- What is being asked -
Please print the listing below line for line, with no changes.

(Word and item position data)
^^^^^^^^^^^^^^^^

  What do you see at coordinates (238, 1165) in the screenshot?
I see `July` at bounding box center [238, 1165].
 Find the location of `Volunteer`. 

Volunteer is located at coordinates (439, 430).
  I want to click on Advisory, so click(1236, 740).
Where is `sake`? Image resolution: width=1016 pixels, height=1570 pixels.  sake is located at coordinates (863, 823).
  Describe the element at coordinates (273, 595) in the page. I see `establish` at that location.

^^^^^^^^^^^^^^^^

- Exercise answer -
  What do you see at coordinates (238, 1165) in the screenshot?
I see `July` at bounding box center [238, 1165].
 Find the location of `Volunteer`. 

Volunteer is located at coordinates (439, 430).
  I want to click on Advisory, so click(1236, 740).
Where is `sake`? Image resolution: width=1016 pixels, height=1570 pixels.  sake is located at coordinates (863, 823).
  Describe the element at coordinates (273, 595) in the page. I see `establish` at that location.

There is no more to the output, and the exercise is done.